## Data supplied
** BEGIN **

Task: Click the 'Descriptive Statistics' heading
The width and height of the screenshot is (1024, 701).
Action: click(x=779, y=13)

** END **
** BEGIN **

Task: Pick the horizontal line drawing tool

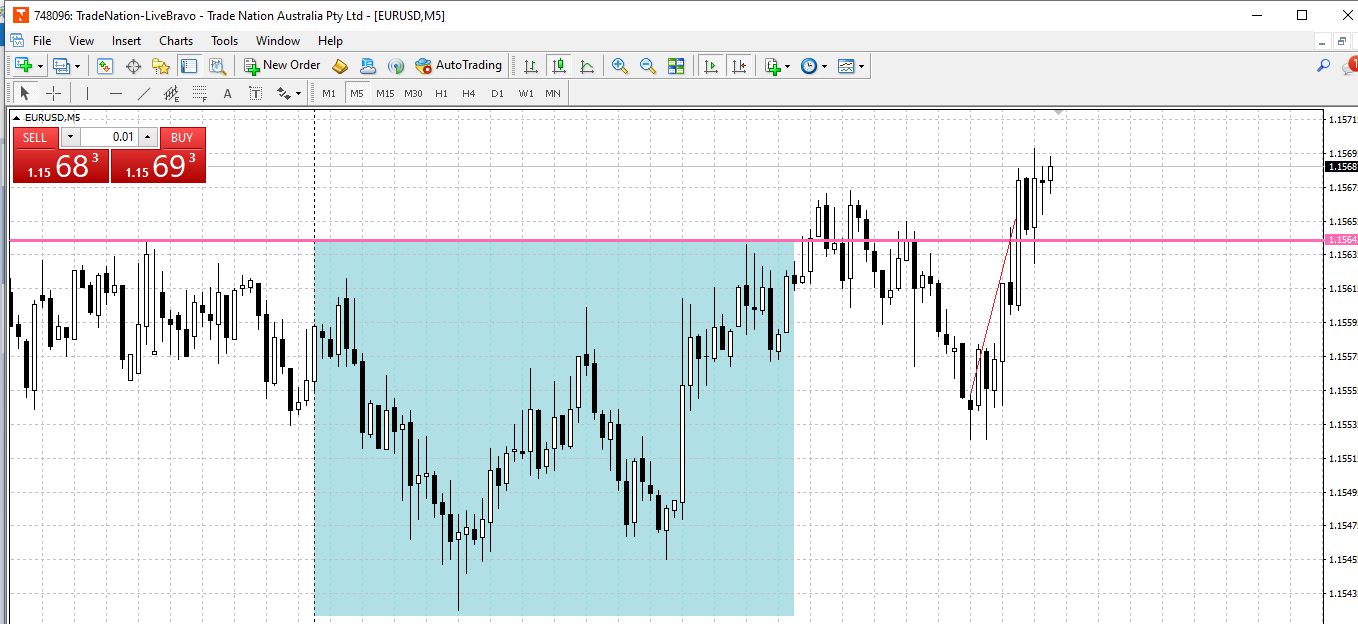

** END **
** BEGIN **

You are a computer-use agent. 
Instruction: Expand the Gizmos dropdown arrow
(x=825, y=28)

** END **

## Given task
Can you reproduce verbatim everything from the line containing "Task: Click the" down to the line containing "Action: click(x=779, y=13)", including both of those lines?

## Expected output
Task: Click the 'Descriptive Statistics' heading
The width and height of the screenshot is (1024, 701).
Action: click(x=779, y=13)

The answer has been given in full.